:: Document passage
Moreover, because plaintiffs seek to enjoin further
implementation of the allegedly offensive policies, the locus of
policy implementation is more relevant than the locus of policy
This conclusion would have even more force should plaintiffs
succeed in this case. Enforcement of any injunctive or
declaratory relief would focus almost exclusively on Tamms, its
personnel and inmates. See, e.g., Law Bulletin Publishing, Co.
v. LRP Publications, Inc., 992 F. Supp. 1014, 1021 (N.D.Ill.
1998) (transferring a case to Florida because "a Florida court is
in a better position to enforce and monitor any injunctive relief
awarded."); Habitat Wall-paper & Blinds Inc. v. K.T. Scott Ltd.
Partnership, 807 F. Supp. 470, 475 (N.D.Ill. 1992) (transferring
a case to Massachusetts because the injunctive relief requested
would need to be enforced in Massachusetts). The court finds that
the Southern District is the primary situs of material events,
and therefore accords plaintiffs' choice of forum little weight.
B. Access to Evidence
The court next considers the ease of access to sources of
proof. Defendants argue that the files and records relating to
plaintiffs and to the conditions of their incarceration are all
at Tamms. See Carillo v. Darden, 992 F. Supp. 1024, 1026
(N.D.Ill. 1998) (holding that this factor weighed in favor of
transfer because "the records relating to this incident are
located at the [prison]"). Plaintiffs counter that proof about
their mental health status before they became inmates at Tamms
can be found in the Northern District and elsewhere. According to
plaintiffs, family members may be called upon to testify to an
inmate's psychological condition before entering Tamms. The court
agrees with plaintiffs that documents and records are easily
transportable. See, e.g., Law Bulletin Publishing, Co., 992
F. Supp. at 1018 ("The court is satisfied . . . that either party
can easily bring to the district in which the case is litigated
those documents that are not there already."); Arena Football
League, Inc. v. Roemer, 947 F. Supp. 337, 341 (N.D.Ill. 1996)
::::
:: Source data
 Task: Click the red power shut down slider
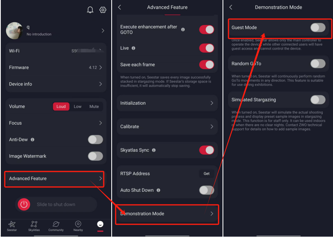click(24, 204)
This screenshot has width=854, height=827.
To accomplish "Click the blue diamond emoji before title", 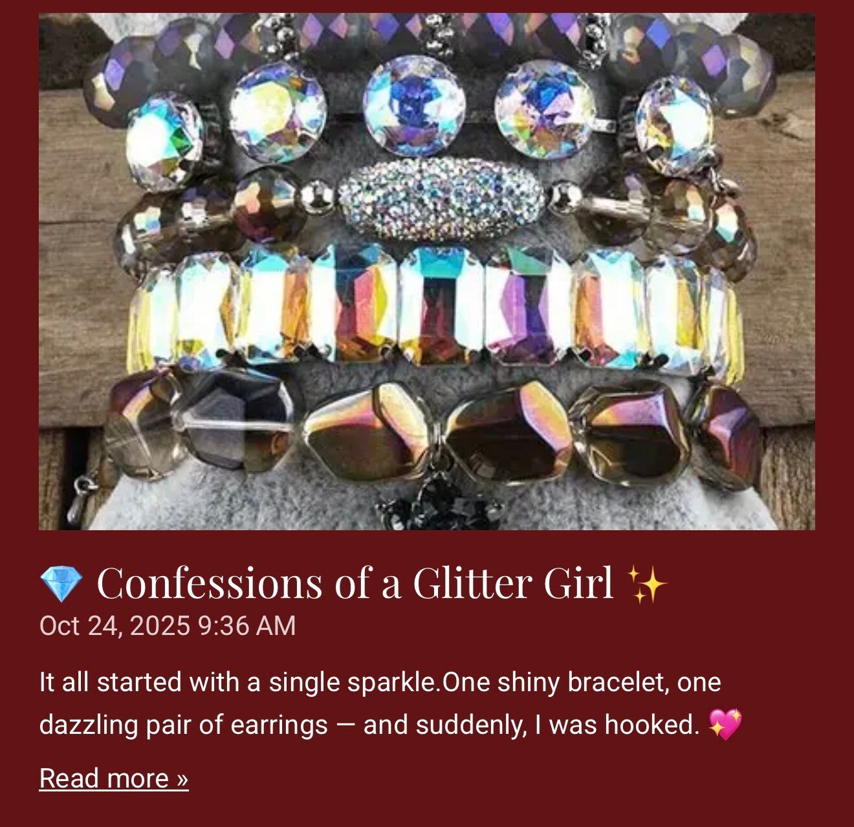I will [61, 584].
::::
### To do
1/ According to the court opinion, where do defendants say the files and records about plaintiffs and their incarceration are kept?
2/ Output the portion of the court opinion that begins at the words "v. LRP Publications, Inc., 992" and stops after "K.T. Scott Ltd.".
Rely on the court opinion alone, not on the data.

### Solutions to the tasks
1/ At Tamms.

2/
v. LRP Publications, Inc., 992 F. Supp. 1014, 1021 (N.D.Ill.
1998) (transferring a case to Florida because "a Florida court is
in a better position to enforce and monitor any injunctive relief
awarded."); Habitat Wall-paper & Blinds Inc. v. K.T. Scott Ltd.